Date of Completion


Embargo Period



civility, candor, psychological safety, appraisals, work communication

Major Advisor

Vicki Magley

Associate Advisor

Janet Barnes-Farrell

Associate Advisor

Ruth Braunstein

Field of Study



Doctor of Philosophy

Open Access

Open Access


At the core of recent workplace and public discourse debates appears to be a clear tension between two different but equally important values, the need to be civil and the need to be candid in our day-to-day workplace interactions. However, relatively little is known about how employees resolve this conflict between civility and candor at work and the consequences of this tension for employees and organizations. When employees communicate with colleagues at work, there is often a focus on the content of what is being said. However, an equally important consideration in workplace interactions is how people utilize civility and candor to express their input and how, in turn, others interpret and respond this input (e.g., Bohman & Richardson, 2009).
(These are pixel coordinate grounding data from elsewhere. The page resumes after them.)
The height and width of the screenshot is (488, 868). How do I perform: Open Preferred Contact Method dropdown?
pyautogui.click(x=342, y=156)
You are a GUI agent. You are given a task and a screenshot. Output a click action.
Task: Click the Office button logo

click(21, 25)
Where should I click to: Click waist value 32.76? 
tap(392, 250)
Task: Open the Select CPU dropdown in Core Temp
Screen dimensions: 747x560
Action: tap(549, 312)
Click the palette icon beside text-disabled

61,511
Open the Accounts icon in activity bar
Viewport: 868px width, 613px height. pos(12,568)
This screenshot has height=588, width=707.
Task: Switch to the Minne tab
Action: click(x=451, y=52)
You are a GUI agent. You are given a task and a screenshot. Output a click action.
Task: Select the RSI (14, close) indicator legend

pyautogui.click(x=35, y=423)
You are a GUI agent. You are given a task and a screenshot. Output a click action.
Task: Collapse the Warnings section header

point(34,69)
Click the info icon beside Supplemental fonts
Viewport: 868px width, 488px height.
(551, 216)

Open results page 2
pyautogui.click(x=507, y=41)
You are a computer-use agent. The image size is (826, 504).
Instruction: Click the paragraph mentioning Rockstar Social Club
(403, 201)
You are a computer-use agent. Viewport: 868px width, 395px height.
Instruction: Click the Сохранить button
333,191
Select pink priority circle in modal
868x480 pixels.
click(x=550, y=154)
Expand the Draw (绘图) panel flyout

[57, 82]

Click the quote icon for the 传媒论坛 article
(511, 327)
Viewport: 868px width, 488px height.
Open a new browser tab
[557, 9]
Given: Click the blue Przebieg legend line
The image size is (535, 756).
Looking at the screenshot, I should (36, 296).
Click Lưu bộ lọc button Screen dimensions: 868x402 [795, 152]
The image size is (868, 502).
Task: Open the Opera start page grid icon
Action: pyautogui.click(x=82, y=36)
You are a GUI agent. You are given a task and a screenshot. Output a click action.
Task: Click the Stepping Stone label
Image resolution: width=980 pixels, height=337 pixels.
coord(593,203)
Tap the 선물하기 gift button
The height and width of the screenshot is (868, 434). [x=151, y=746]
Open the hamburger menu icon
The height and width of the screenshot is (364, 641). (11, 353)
To explore this issue, I conducted two separate studies that address the tension between civility and candor from slightly different perspectives. First, I conducted an experimental vignette study that examined whether people make quick judgments about others’ authenticity, intentions, likeability, and effectiveness based on brief information about how a person utilizes civility and candor, finding that communicators who use both high civility and high candor at work are more likely to be perceived as authentic, well-intentioned, likable, and effective than those using other combinations to get their points across. In a second study, I extended these questions to also consider the role of psychological safety in understanding how pre-existing work relationships may uniquely influence the judgments people make about the tension between civility and candor within their workgroup and to examine if there are also consequences for the emotional labor and loneliness that employees experience. Using latent profile analysis, I identified five profiles of work communication that varied in levels of psychological safety, civility, and candor, finding that employees belonging to profiles characterized by high levels of all three characteristics had the most positive work experiences. Together, the results of these studies reveal new insights into the inferences people make about the way in which their coworkers balance civility and candor in workplace interactions and the implications of these combinations for important workplace outcomes.